Rewrite the rows below as a JSON list of strings with one string per line, skipping blank lines and leaving out the pictures.

[Rows on where items appear]
#####

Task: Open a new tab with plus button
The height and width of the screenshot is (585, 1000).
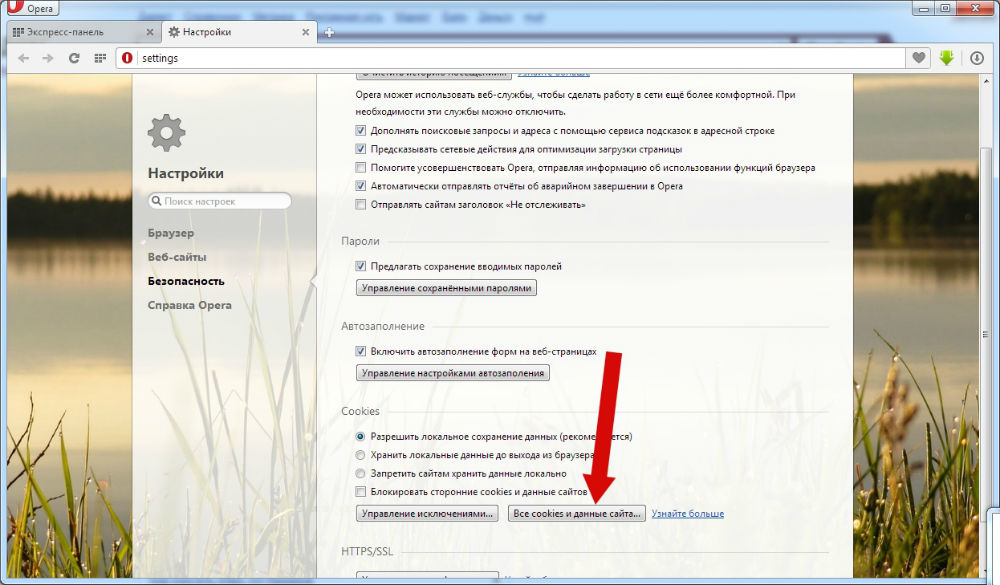Action: point(329,33)
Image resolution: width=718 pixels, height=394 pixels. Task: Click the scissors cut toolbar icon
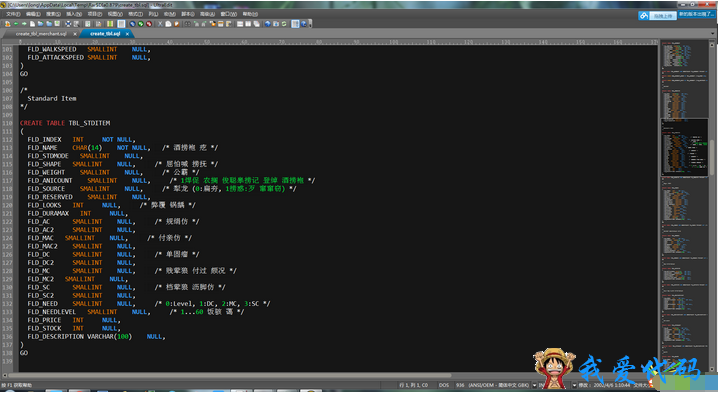pyautogui.click(x=160, y=24)
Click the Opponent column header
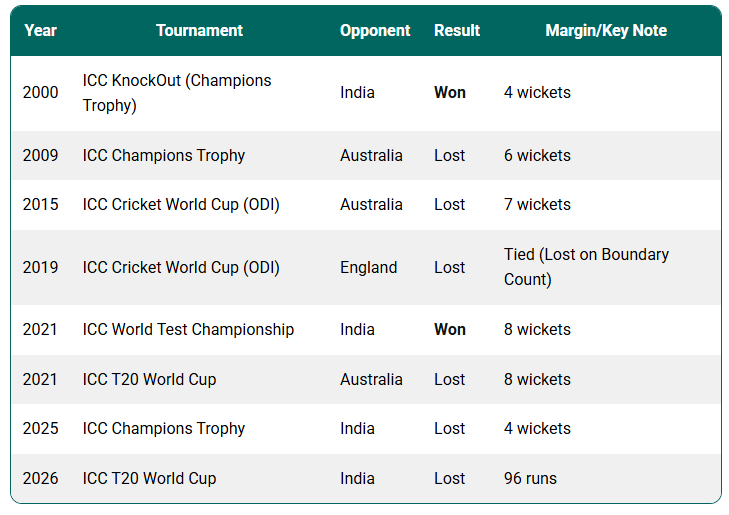 point(375,30)
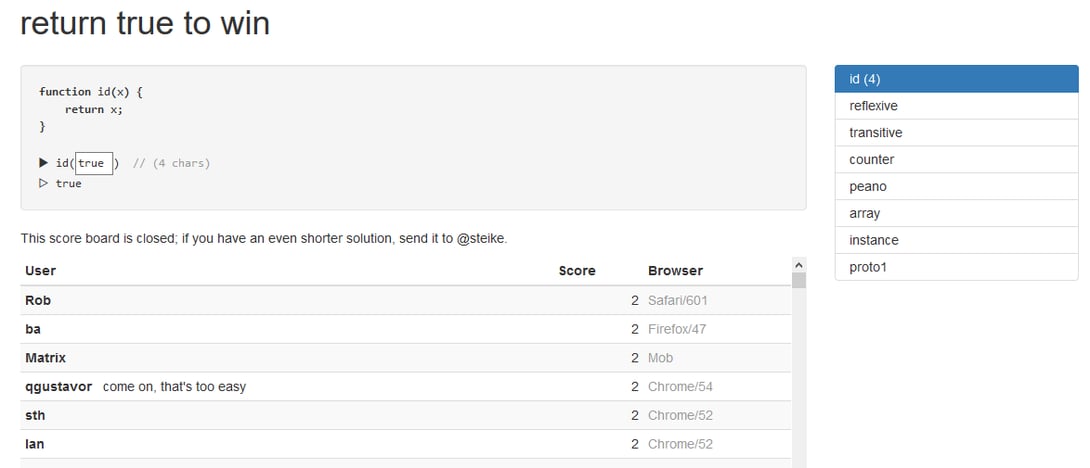
Task: Switch to the transitive challenge
Action: click(x=956, y=133)
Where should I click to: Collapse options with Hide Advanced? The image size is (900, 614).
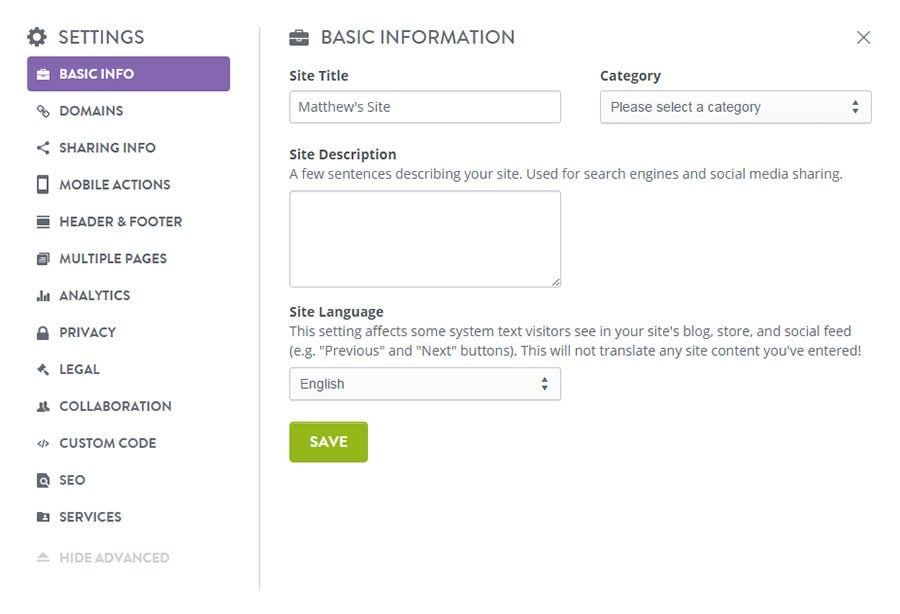click(113, 558)
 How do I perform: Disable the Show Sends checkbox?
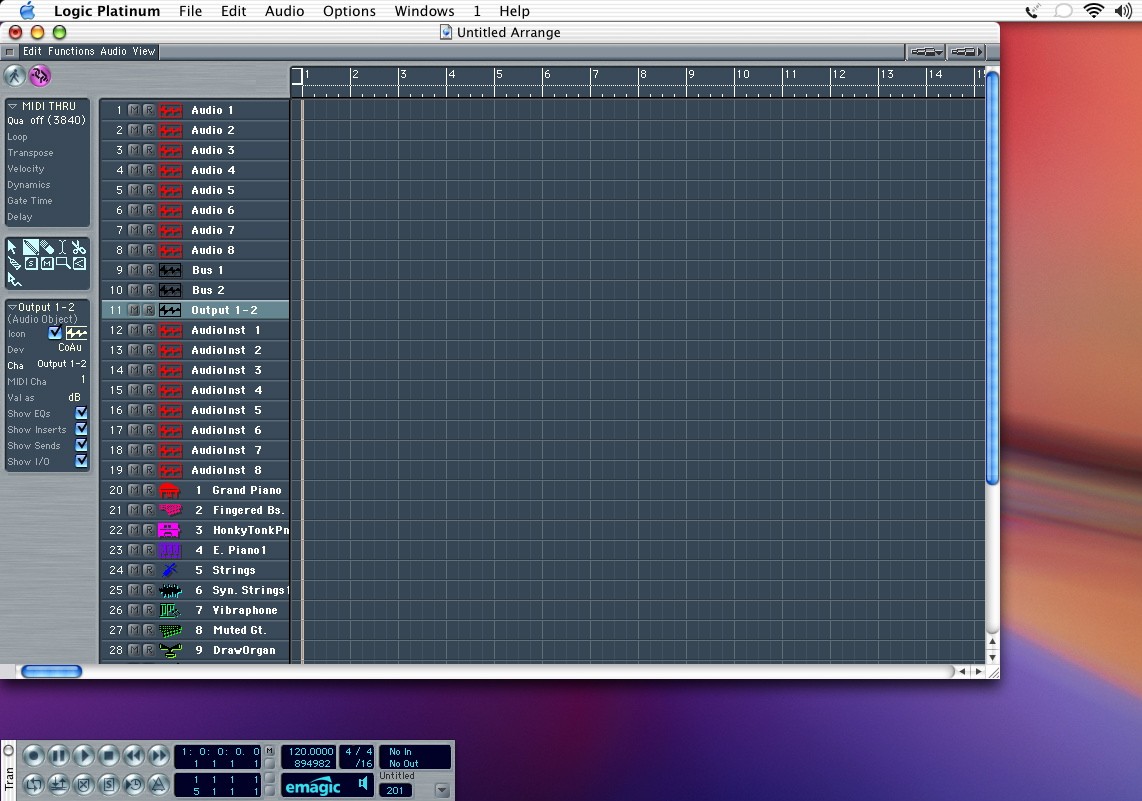[81, 445]
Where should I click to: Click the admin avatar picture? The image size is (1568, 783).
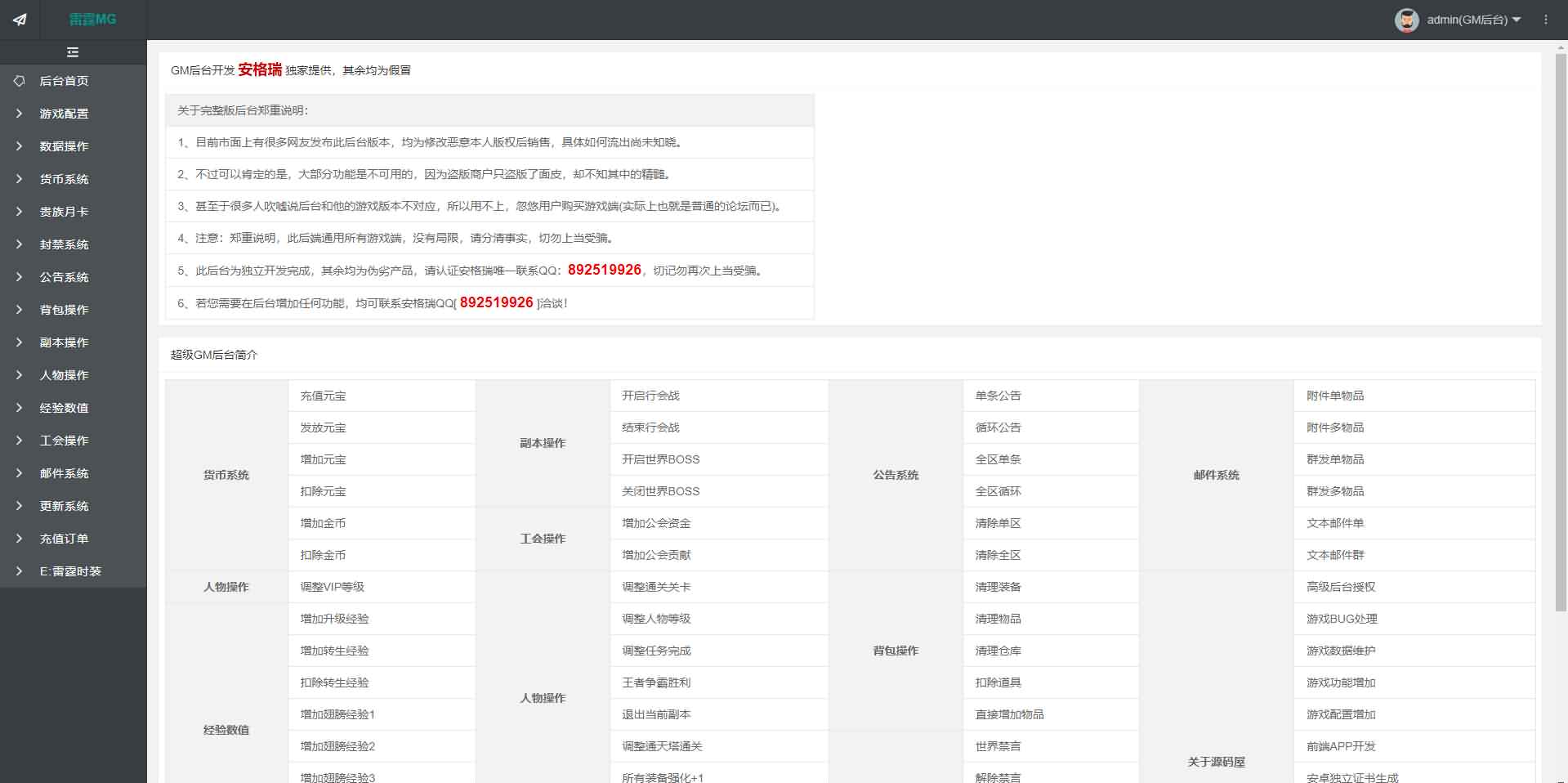1406,20
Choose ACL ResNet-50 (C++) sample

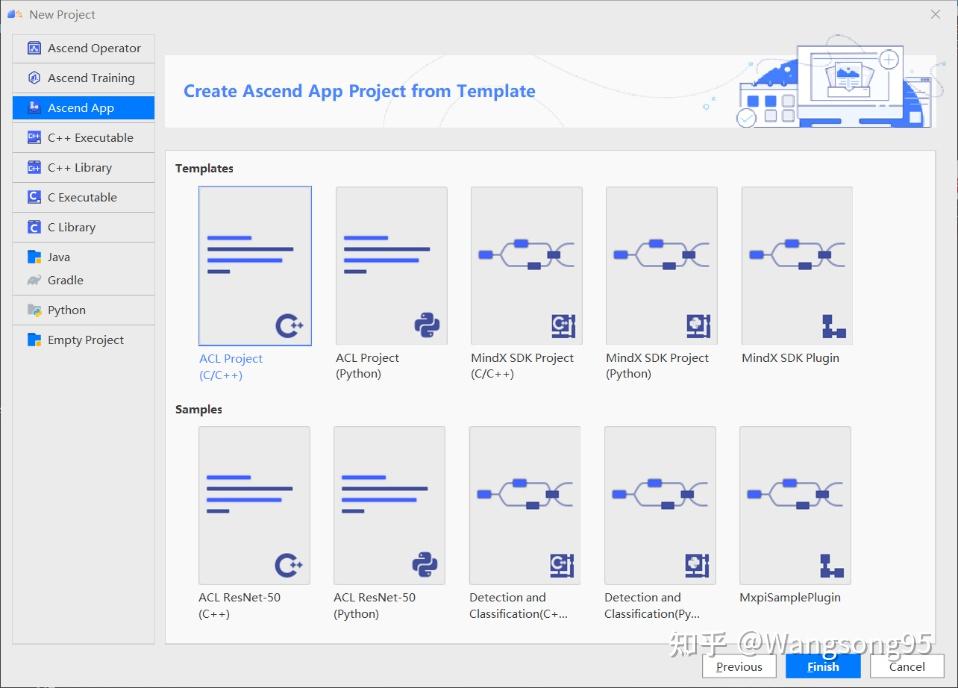coord(254,506)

#####

#### [Task solution]
[
  "Task: Open a new tab with plus button",
  "The height and width of the screenshot is (585, 1000).",
  "Action: point(329,33)",
  "Image resolution: width=718 pixels, height=394 pixels. Task: Click the scissors cut toolbar icon",
  "pyautogui.click(x=160, y=24)",
  "Click the Opponent column header",
  " point(375,30)",
  "Task: Switch to the transitive challenge",
  "Action: click(x=956, y=133)",
  "Where should I click to: Collapse options with Hide Advanced? The image size is (900, 614).",
  "click(113, 558)",
  " How do I perform: Disable the Show Sends checkbox?",
  "[81, 445]",
  "Where should I click to: Click the admin avatar picture? The image size is (1568, 783).",
  "1406,20",
  "Choose ACL ResNet-50 (C++) sample",
  "coord(254,506)"
]